Li's pledges were in line with Communist Party plans issued in November that call for promoting market forces and domestic consumption to replace a model based on exports and investment that delivered three decades of explosive growth but has run out of steam.
"We need to make sure the market plays a decisive role," said Li in a nationally televised speech to China's ceremonial legislature. He promised to "break mental shackles and vested interests" — a reference to possible resistance from state companies that might lose subsidies and monopolies.
Entrepreneurs and investors are watching the annual meeting of the National People's Congress for details of how the party will carry out its November pledge. Beijing has issued a flurry of minor changes such as simplifying processes for registering new businesses but has yet to take action on major tasks such as overhauling the state-run banking system.
Despite pledges of reform, the ruling party made clear the limits to possible change in its November plan by declaring that state ownership will remain the core of the economy.
The changes come as the ruling party tries to steer China to cleaner, more energy-efficient growth based on service industries and technology following the past decade's blistering expansion.
Growth last year tumbled to a two-decade low of 7.7 percent, due largely to government curbs imposed to cool a lending and investment boom. It was barely half of 2007's explosive 14.2 percent rate.
Li announced an official growth target of 7.5 percent for this year. That was unchanged from last year's target and in line with growth forecasts by the International Monetary Fund and private sector analysts.
Li promised an array of changes in banking and finance that reform advocates say are essential to making the economy more efficient and productive.
Banks will be given more control over lending and interest rates, the premier said. That would allow profitable companies to compete for credit by paying higher rates, possibly channeling more money to entrepreneurs who generate most of China's new jobs and wealth but are mostly unable to get loans from the state-run system. It also might boost rates paid on savings, putting more money in the pockets of Chinese families and encouraging consumer spending.

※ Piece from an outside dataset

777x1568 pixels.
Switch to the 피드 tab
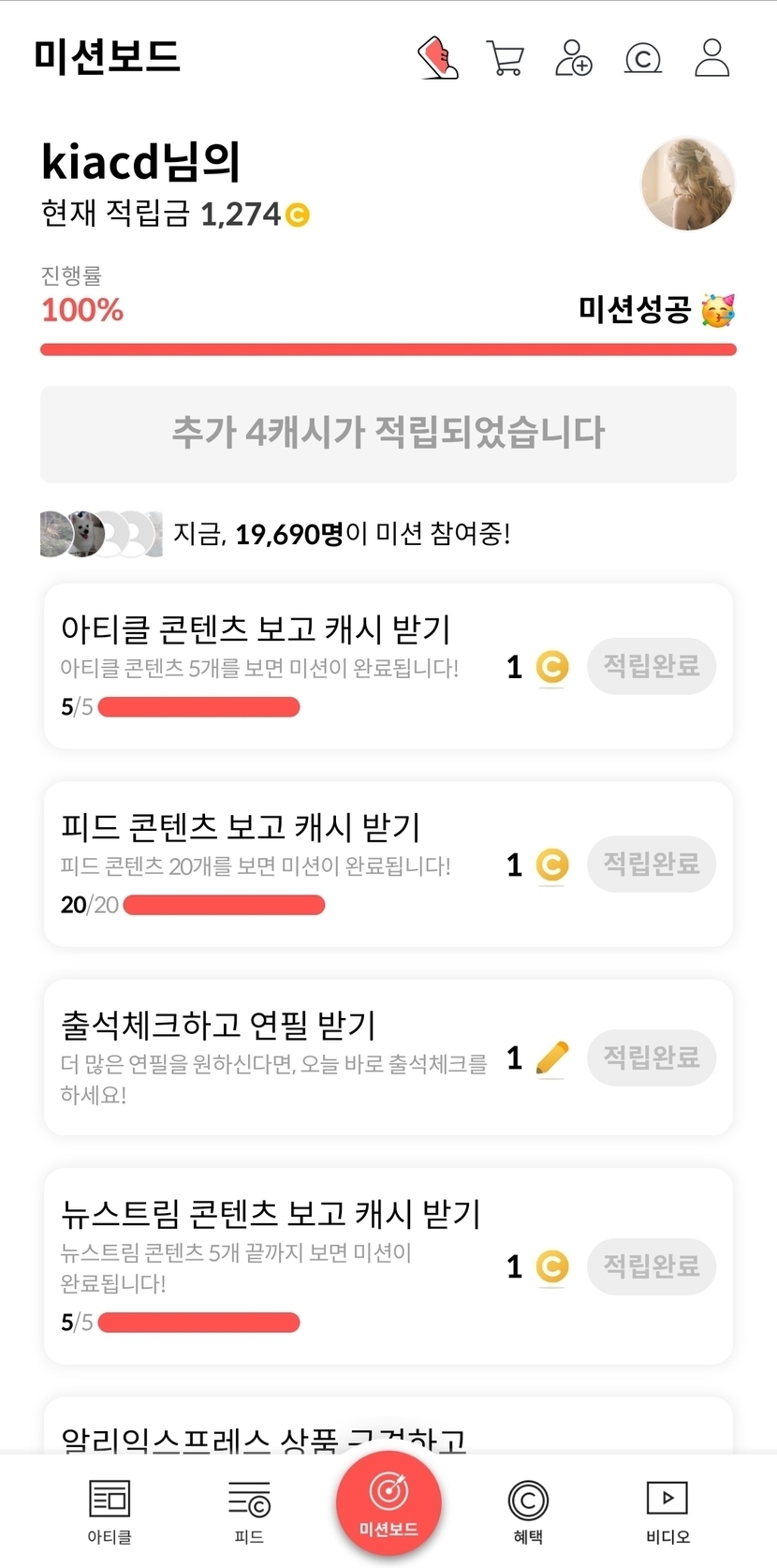coord(249,1510)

The premier also threw the government's support behind the growth of popular new Internet-based banking services, promising to promote their "healthy development."
Services such as one launched by e-commerce giant Alibaba Group have drawn billions of dollars in deposits from small savers by paying higher rates than state banks. Critics see them as a threat to the government-run financial system that supports politically favored companies. A commentator for state television last month called them "financial parasites."
Li promised to open state-controlled industries such as banking, oil, power generation, railways and telecommunications to private investment. He pledged to "level the playing field" for Chinese and foreign companies to promote competition.
The premier gave no details about key issues such as whether private investors would gain any management control in state-run industries. That is in line with China's time-tested reform strategy under which thegovernment experiments with reforms in a single city or province and studies the results before crafting detailed rules for rolling out changes nationwide.
Beijing will make domestic demand "the main engine driving growth," Li said. He promised to promote consumer spending by raising incomes and encourage growth of service industries such as education, tourism and care for the elderly, the premier said.
"We will enhance people's ability to consume," said Li.
In a separate report, the Cabinet planning agency, the National Development and Reform Commission, promised to experiment with a change sought by business groups to simplify investment — a "negative list" of fields that are off-limits, leaving all others open. That would overturn a system under which investors must wait for each industry or line of business to be declared open to private competition, which companies say fails to keep pace with changes in technology and markets.
The premier also promised to make progress in the ruling party's marathon campaign to reduce excess production capacity in industries including steel, cement and solar panel manufacturing.
That glut has led to price-cutting wars and bankruptcies. But efforts to scrap excess capacity face resistance from politically influential companies and local leaders who want the jobs and tax revenue brought by new factories.